Development of indicators

Along with developing a draft guideline, internal quality indicators were developed to allow monitoring of the implementation of the guideline in daily practice. More information about the method for indicator development may be requested from KIMS.


Knowledge gaps

During the development of this guideline, systematic searches were conducted for research contributing to answering the primary questions. For each primary question, the working group determined whether (additional) scientific research is desirable.


Commentary and authorization phase

The draft guideline was submitted to the (scientific) organizations involved for comment. The guideline was also submitted to the following organizations for comment: Netherlands Breast Cancer Association (BVN), Netherlands Society for Medical Oncology (NVMO), Dutch College of General Practitioners (NHG), Healthcare Insurers Netherlands (ZN), The Dutch Healthcare Authority (NZA), Health Care Insurance Board (CvZ), the Health Care Inspectorate (IGZ), Achmea, CZ, Menzis and VGZ. Comments were collected and discussed with the working group. The draft guideline was updated and finalized by the working group based on the comments. The final guideline was submitted for authorization to the (scientific) organizations involved and authorized by them.
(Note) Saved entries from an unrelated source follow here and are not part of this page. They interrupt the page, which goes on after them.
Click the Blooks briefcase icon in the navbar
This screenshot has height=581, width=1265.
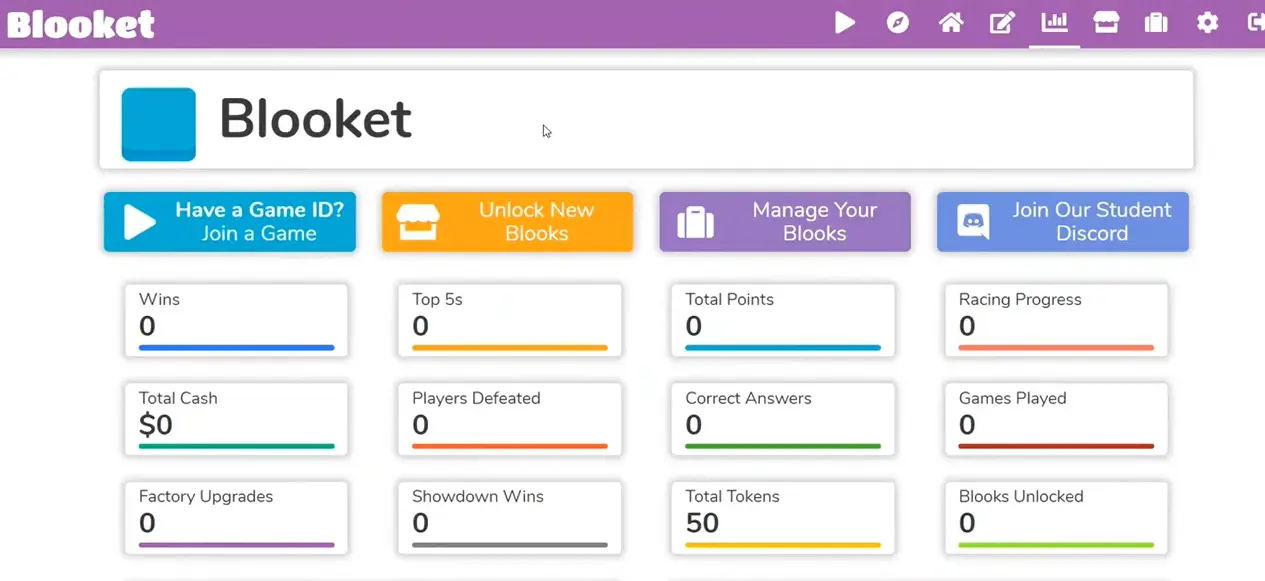coord(1156,22)
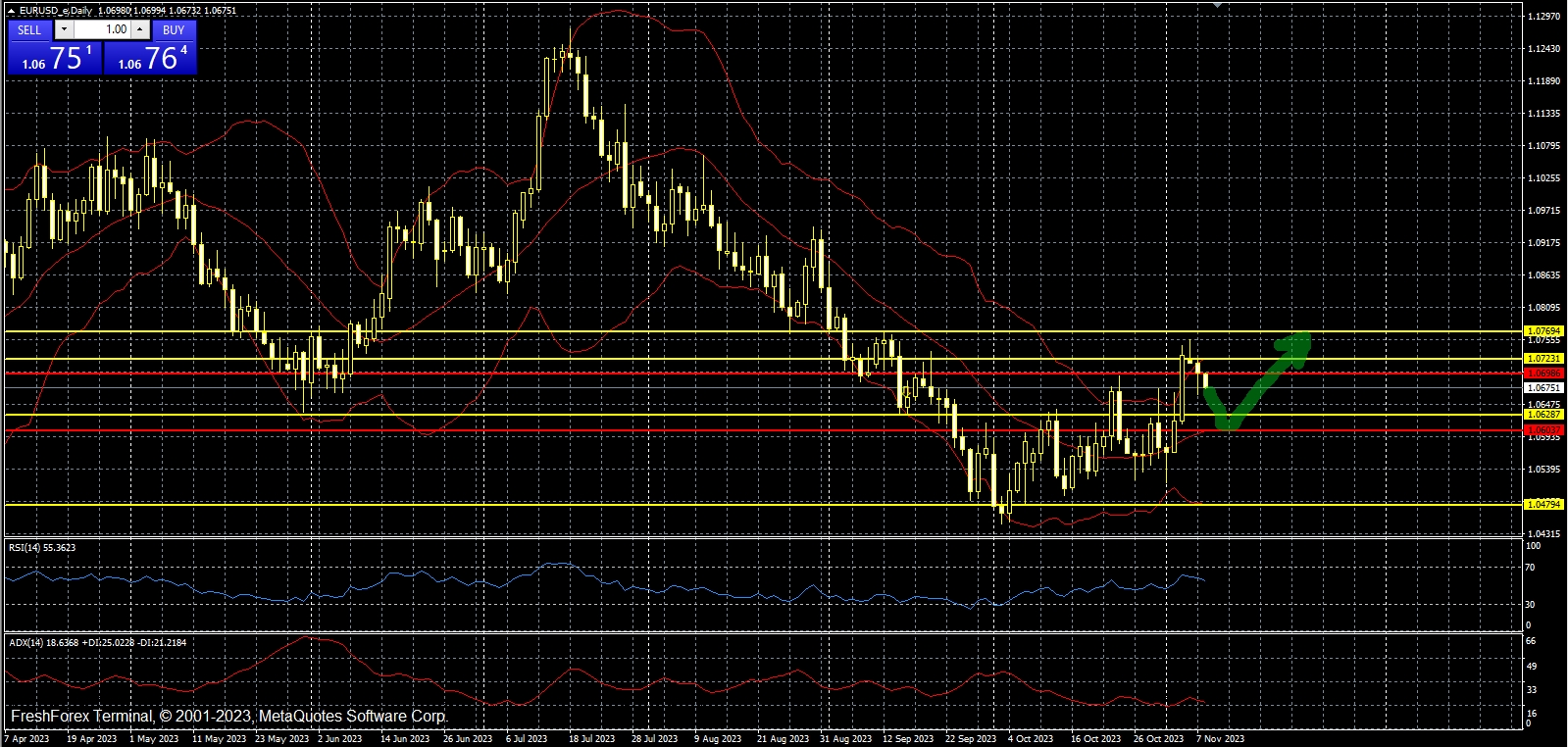The image size is (1568, 747).
Task: Click the 1.00 volume input field
Action: click(x=103, y=29)
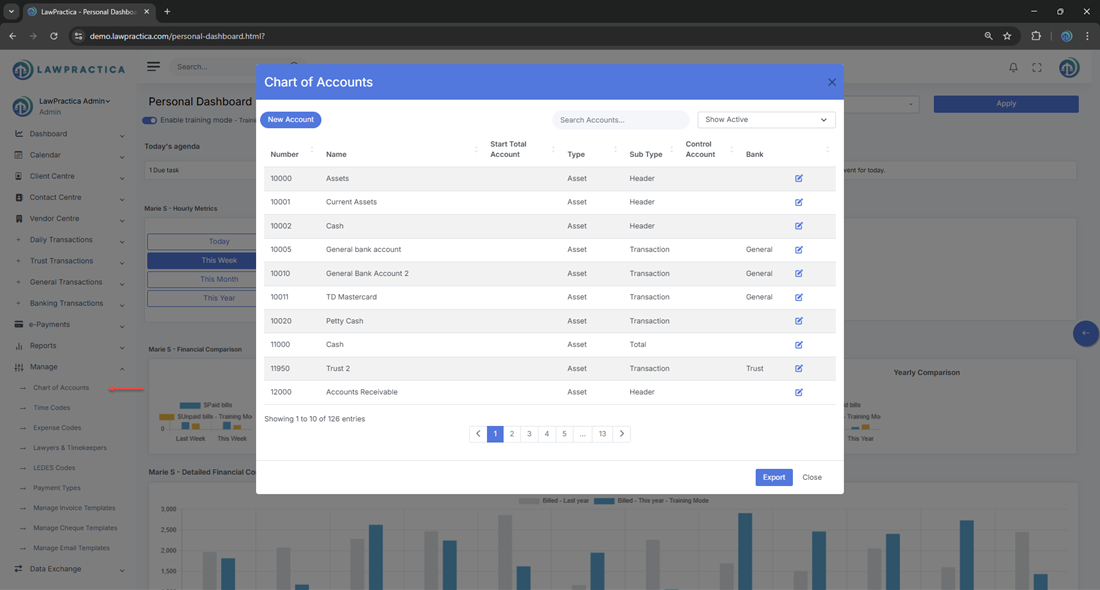
Task: Select Lawyers & Timekeepers menu item
Action: (x=69, y=448)
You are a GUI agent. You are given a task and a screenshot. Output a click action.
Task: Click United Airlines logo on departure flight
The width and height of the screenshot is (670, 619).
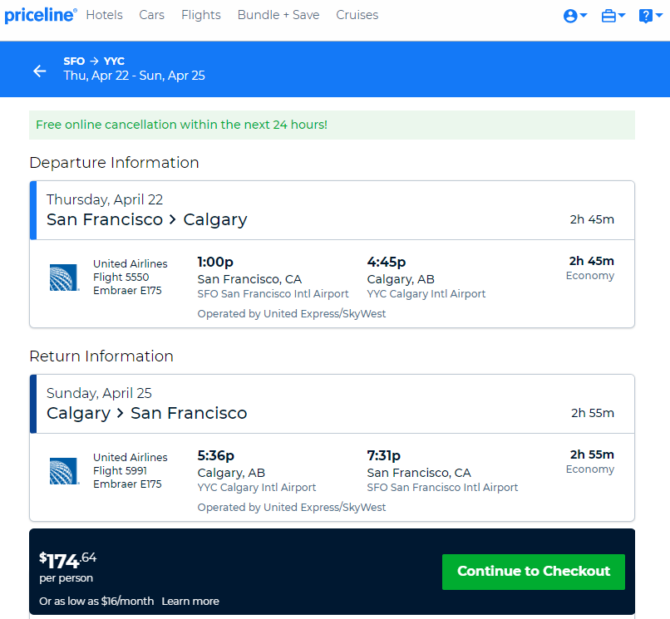click(64, 277)
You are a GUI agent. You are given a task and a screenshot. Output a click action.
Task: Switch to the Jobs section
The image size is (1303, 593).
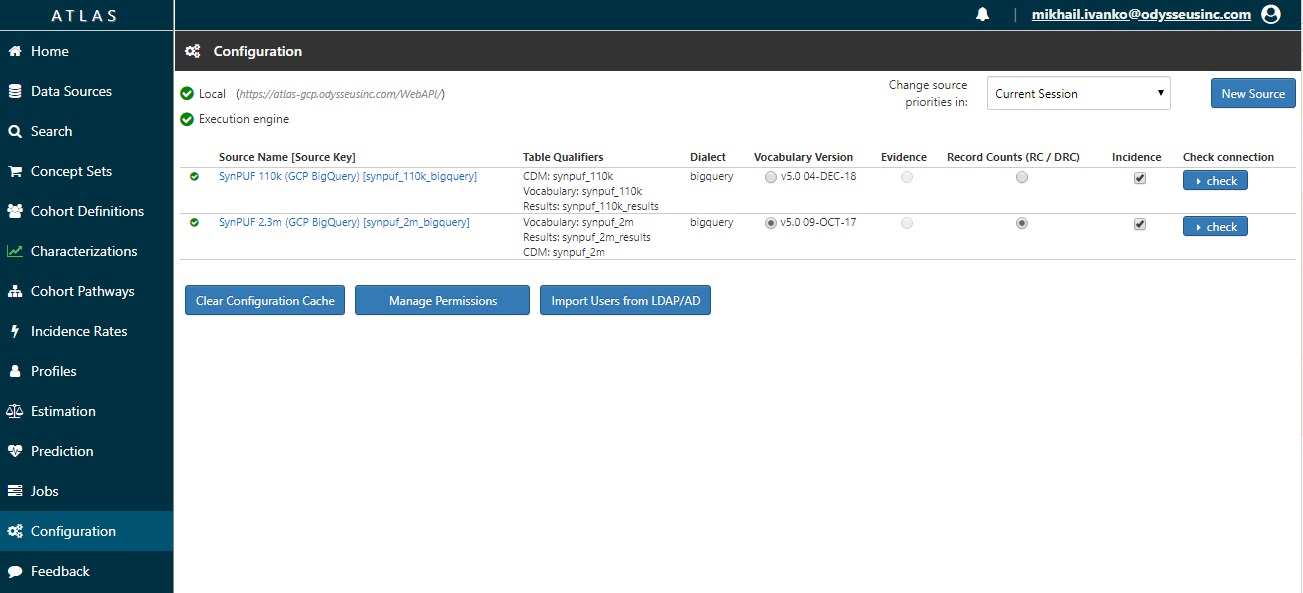coord(15,491)
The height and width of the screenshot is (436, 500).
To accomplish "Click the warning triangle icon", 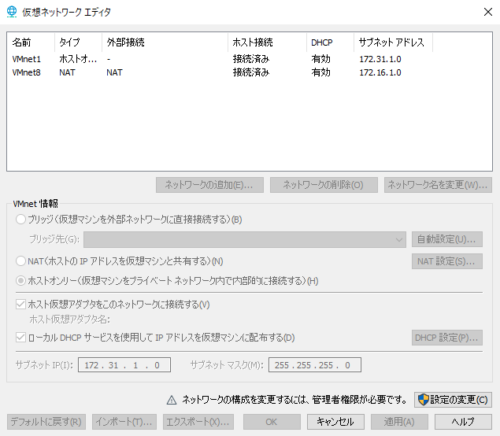I will (171, 400).
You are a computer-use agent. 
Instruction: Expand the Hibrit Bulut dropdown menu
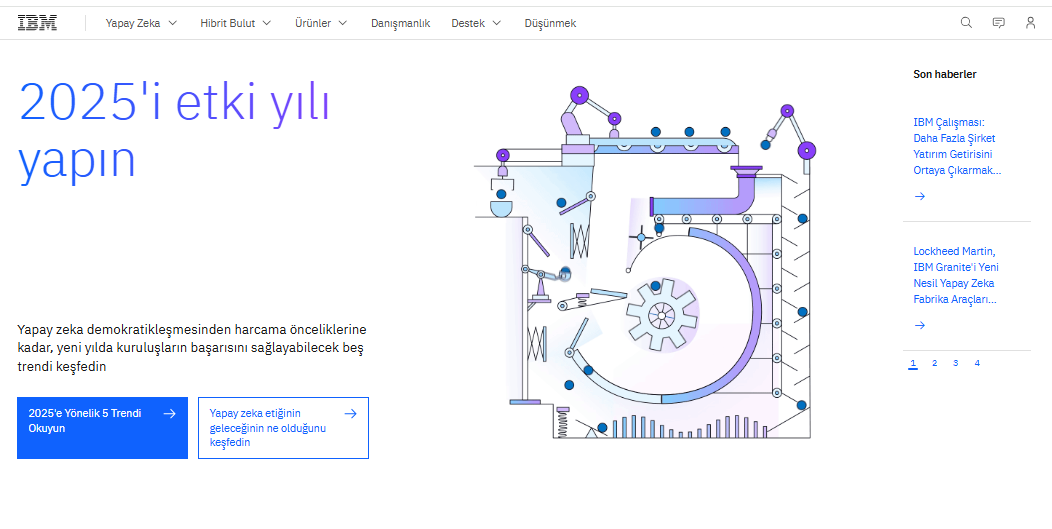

Legal standing of guidelines

Guidelines are not legal prescriptions, but contain evidence-based insights and recommendations that care providers must meet in order to provide high quality care. As these recommendations are primarily based on ‘general evidence for optimal care for the average patient’, care providers may deviate from the guideline based on their professional autonomy when they deem it necessary for individual cases. Deviating from the guideline may even be necessary in some situations. If care providers choose to deviate from the guideline, this should be done in consultation with the patient, where relevant. Deviation from the guideline must always be justified and documented.